Currently, over 90% of our revenue is attributable to public-sector customers. Therefore, most of our revenue is dependent upon state and local government funding, and to a lesser extent federal governmental funding. In some cases, this funding is appropriated annually through the respective legislative process. Source: 10-k

Finally, I wouldn’t discard errors or mistakes in the software or services offered by Iteris. I wouldn’t be talking about losing certain customers. The company’s brand may lose some value, which may create a decline in the company’s stock price.

Despite testing and quality control, we cannot be certain that errors will not be found in our software after its release. Any faults or errors in our existing products or in any new products may cause delays in product introduction and shipments, require design modifications, or harm customer relationships or our reputation, any of which could adversely affect our business and competitive position. Source: 10-k

Under this case scenario, I assumed 2032 net sales of $272 million with a net sales growth of 5%. With 2032 EBITDA of $24 million and an EBITDA margin of 8.75%, I obtained operating profit of $13 million and an operating margin of 4.78%.
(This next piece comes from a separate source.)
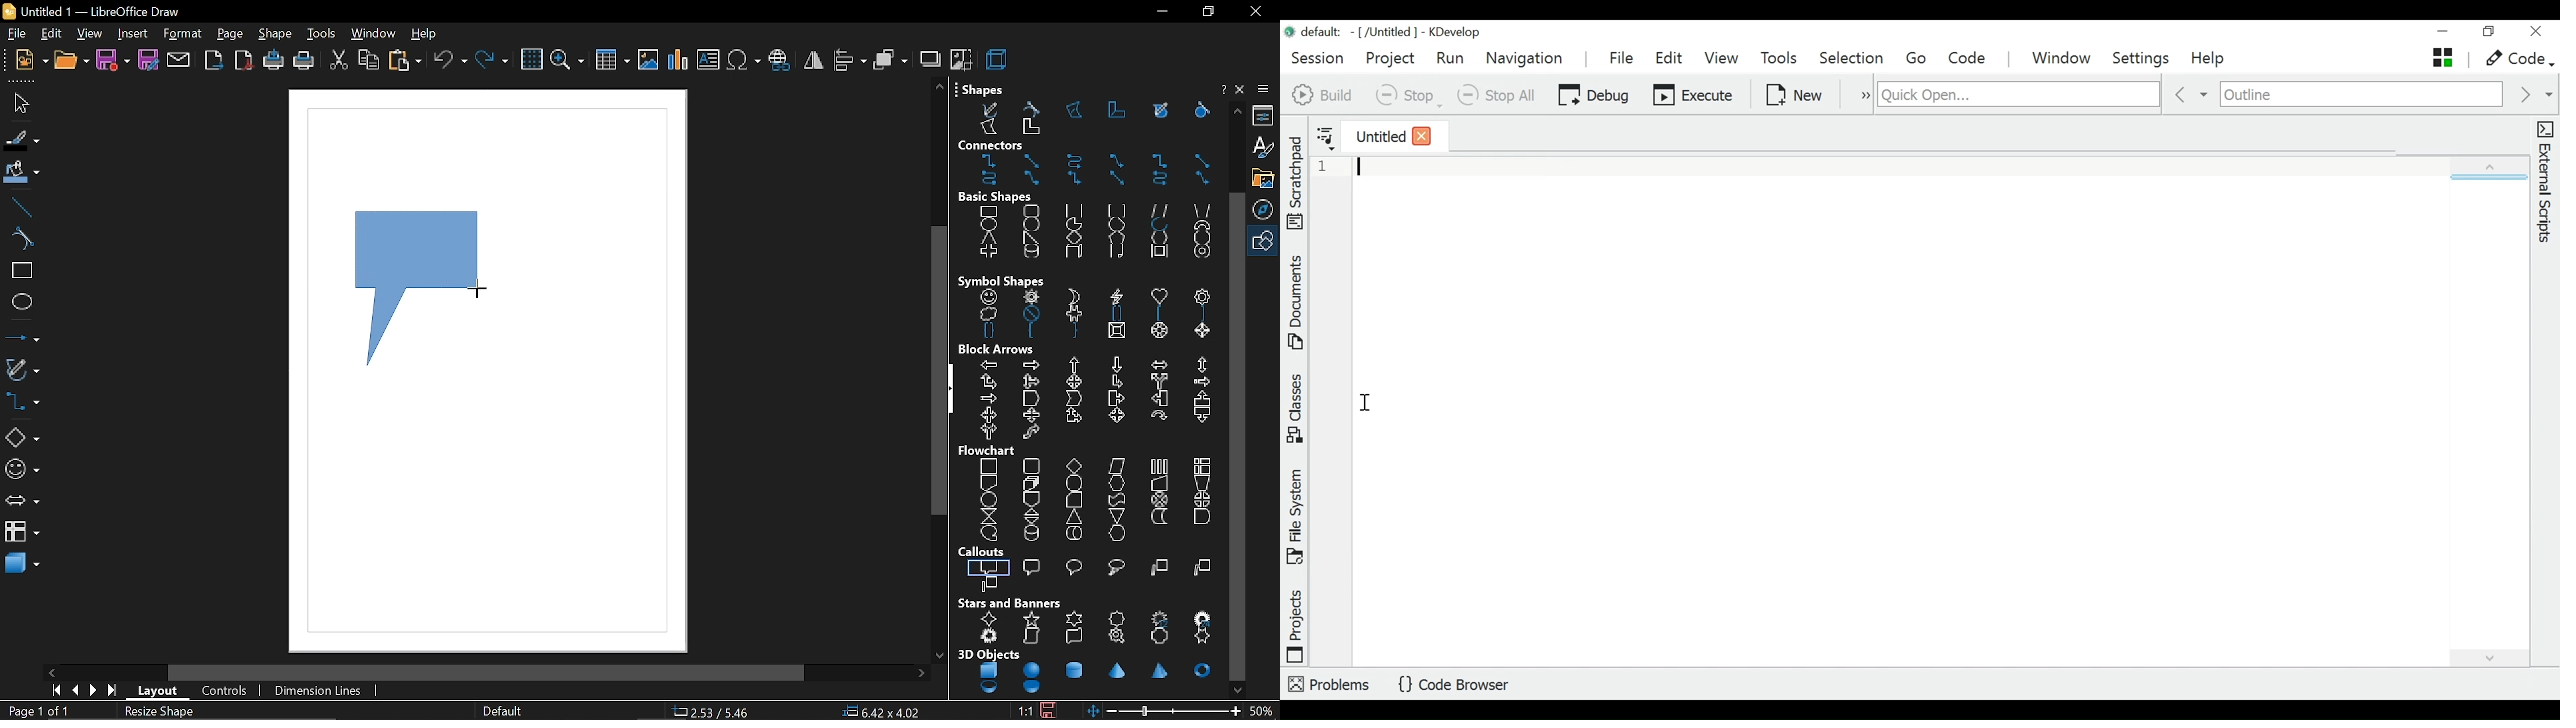  I want to click on arrange, so click(890, 60).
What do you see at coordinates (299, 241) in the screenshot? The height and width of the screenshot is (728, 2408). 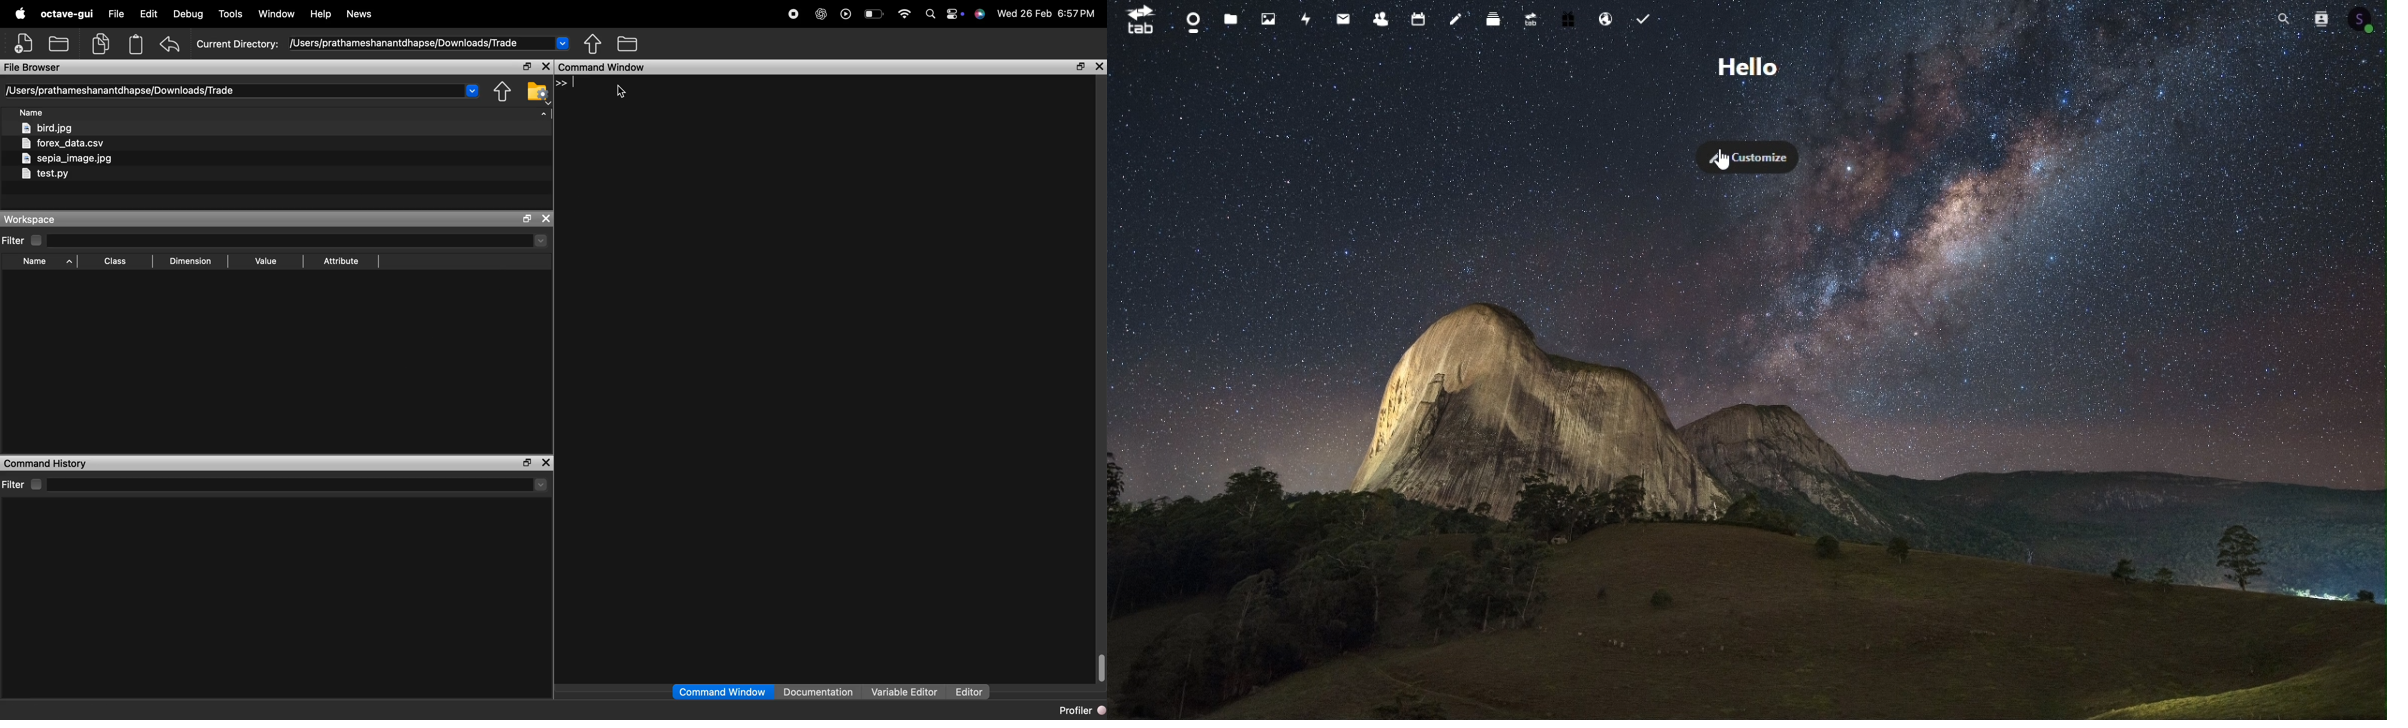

My results would include 2032 NOPAT of $9.75 million, with a D&A of $11.5 million and capex of $1.5 million. 2032 FCF would stand at $5.65 million, which implied, with a WACC of 10.5% and an EV/EBITDA of 10x, equity of $93.5 million and a fair price of $2.21 per share.

Source: Arie's Work

Source: Arie’s Work

My Takeaway

Iteris is targeting an innovative and growing market, which is expected to be worth $8.3 billion by 2027. The company is also expecting double digit growth and double-digit EBITDA margin. I also believe that future interest from private companies in Iteris’ artificial intelligence tools, traffic flow optimization, and mobility data aggregation will likely enhance future sales growth. Under conservative financial figures, my DCF model suggests that the fair price could be close to $9 per share. In my view, the risks are small considering the business opportunities for Iteris.